In Essex House was born the Parliamentary general, Robert Devereux, Earl of Essex, the only son of his ill-fated father, at the time of whose untimely end he was a schoolboy at Eton. Here, on the 5th of January 1606, when only in his fifteenth year, he was married to the abandoned Frances Howard, daughter of Thomas Earl of Suffolk, a bride of thirteen. After the ceremony, it was thought expedient to separate the youthful pair till they should arrive at riper years. Accordingly, the young Earl was sent on his travels, while the bride remained at court with her mother, a lady whose indifferent morals rendered her a most improper person for such a charge. After an absence of nearly four years, Essex returned to England, full of natural eagerness to claim his young and lovely bride.
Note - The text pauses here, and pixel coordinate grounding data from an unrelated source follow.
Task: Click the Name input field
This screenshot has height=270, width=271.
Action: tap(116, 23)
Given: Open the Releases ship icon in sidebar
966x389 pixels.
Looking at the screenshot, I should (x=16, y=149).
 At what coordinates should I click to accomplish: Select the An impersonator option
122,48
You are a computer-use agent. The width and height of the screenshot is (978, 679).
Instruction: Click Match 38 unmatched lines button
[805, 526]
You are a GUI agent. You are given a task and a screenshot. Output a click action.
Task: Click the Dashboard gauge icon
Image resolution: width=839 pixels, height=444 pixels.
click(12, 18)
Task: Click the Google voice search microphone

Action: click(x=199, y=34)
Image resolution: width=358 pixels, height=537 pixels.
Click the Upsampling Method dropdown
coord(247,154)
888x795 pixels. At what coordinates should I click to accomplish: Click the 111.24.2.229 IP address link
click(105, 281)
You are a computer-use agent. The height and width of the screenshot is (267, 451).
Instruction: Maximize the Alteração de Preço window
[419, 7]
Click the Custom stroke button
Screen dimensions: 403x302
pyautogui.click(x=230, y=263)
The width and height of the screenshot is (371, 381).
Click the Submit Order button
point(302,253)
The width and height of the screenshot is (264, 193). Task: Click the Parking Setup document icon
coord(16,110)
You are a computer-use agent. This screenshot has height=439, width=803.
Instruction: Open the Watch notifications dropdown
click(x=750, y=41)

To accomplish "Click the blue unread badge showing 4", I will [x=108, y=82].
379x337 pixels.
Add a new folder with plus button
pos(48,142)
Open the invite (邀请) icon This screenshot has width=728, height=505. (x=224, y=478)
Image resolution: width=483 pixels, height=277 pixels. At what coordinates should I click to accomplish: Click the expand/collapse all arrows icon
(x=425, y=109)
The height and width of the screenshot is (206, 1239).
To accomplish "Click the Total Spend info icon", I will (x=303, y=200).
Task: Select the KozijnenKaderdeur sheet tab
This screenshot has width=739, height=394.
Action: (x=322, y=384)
Lovely, indeed, she was, but so far was she from sharing his impatience,
that she anticipated his return with dread, having in the meantime fixed her affections on the young Earl of Somerset, the unworthy favourite of James the First. Essex, moreover,―rough in his manners and inelegant in his person,-was little adapted to soften the heart of a self-willed and high-spirited girl; and though she consented, when he claimed her as his bride, to accompany him to Essex House, he soon found himself treated with such evident dislike and disdain, that he was induced to appeal to her father. The consequence was, that she was compelled to quit Essex House for the retirement of the country, where, however, her antipathy and contempt were no less openly displayed than they had been in London. At length, completely wearied out, the Earl fell in with the views of his abandoned wife, and consented to offer no obstacle to her procuring a divorce. The sequel of this dark tale of infamy, the extraordinary circumstances under which the divorce was obtained,the marriage of Lady Essex with her lover,-their share in the fearful murder of Sir Thomas Overbury, - their trial and condemnation, and their subsequent estrangement and the detestation with which they grew mutually to regard each other, — are matters but too well known to require repetition.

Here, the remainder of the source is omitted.